▸ WHAT TO DO:
If a line contains the word "next", include it in the count; state how many such lines the listing has and nothing else.

Start of Block

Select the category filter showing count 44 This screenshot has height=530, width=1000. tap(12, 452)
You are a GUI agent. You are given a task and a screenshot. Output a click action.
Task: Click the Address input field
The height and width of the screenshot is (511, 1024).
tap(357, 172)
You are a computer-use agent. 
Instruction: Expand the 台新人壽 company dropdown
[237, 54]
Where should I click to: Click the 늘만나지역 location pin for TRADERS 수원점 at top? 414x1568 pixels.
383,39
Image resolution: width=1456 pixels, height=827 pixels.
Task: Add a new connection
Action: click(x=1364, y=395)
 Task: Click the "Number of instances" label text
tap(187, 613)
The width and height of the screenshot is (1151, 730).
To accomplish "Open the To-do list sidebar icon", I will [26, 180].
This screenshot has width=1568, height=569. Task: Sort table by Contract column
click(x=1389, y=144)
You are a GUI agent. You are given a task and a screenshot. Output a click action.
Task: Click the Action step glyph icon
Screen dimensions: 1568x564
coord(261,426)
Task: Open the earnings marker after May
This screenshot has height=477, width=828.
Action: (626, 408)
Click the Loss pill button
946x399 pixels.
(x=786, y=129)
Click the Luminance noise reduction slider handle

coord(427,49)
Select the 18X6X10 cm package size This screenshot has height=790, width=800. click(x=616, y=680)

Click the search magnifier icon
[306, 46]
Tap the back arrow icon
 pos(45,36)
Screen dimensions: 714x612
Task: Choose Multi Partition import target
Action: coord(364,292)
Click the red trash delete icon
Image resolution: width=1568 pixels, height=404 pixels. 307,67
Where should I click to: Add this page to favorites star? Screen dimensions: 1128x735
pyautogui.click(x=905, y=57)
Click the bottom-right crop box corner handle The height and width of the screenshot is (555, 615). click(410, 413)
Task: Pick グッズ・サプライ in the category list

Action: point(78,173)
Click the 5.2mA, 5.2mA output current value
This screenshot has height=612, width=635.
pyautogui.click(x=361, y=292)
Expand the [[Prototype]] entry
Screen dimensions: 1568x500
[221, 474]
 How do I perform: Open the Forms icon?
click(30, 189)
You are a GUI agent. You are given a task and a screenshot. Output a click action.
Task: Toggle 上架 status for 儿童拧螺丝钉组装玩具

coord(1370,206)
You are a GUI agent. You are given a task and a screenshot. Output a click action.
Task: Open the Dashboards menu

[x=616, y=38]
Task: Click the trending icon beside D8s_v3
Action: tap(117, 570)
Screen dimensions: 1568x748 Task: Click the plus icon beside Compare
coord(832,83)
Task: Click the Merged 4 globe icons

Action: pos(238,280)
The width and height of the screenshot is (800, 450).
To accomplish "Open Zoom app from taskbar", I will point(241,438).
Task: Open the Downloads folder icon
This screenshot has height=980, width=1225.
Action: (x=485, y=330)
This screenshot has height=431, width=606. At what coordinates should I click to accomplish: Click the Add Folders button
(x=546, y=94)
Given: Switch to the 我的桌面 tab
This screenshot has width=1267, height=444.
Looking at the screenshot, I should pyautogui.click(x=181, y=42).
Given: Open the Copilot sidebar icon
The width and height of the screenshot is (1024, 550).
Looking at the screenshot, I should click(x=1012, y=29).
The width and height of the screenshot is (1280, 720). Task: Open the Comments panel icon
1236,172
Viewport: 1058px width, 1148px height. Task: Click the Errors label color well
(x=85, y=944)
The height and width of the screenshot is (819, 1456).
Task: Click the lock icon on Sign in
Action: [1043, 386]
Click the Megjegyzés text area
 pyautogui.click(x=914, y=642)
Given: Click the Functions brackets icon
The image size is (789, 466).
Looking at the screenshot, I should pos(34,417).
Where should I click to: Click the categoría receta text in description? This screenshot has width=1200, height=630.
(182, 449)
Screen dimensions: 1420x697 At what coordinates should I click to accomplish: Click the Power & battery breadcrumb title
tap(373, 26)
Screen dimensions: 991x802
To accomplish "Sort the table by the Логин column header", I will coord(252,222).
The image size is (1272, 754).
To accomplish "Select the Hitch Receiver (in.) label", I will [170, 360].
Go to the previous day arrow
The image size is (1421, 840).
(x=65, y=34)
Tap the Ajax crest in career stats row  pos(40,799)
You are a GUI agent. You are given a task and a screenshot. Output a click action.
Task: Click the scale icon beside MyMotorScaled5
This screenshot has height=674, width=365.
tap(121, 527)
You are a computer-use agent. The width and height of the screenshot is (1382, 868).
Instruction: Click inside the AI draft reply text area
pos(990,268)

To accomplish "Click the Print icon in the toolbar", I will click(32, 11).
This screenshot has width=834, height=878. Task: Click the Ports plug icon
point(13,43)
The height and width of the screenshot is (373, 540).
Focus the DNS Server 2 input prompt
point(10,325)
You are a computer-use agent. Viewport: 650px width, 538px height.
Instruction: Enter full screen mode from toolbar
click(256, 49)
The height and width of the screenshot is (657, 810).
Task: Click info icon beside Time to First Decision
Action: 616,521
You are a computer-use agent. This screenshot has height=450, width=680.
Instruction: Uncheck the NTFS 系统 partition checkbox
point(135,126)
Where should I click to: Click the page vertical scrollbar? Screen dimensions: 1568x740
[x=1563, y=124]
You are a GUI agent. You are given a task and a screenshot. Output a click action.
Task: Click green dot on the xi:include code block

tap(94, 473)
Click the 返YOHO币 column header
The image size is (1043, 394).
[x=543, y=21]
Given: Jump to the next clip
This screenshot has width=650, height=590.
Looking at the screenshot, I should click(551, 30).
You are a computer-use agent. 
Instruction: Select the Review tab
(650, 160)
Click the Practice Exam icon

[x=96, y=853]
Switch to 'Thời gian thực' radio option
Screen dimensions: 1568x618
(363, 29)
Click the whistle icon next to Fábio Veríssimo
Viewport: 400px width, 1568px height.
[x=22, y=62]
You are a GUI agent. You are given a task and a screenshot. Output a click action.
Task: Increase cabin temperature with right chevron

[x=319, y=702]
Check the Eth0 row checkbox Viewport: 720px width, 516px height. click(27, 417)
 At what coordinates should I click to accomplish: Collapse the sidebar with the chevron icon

End of Block

▸ SOLVED EXERCISE:
2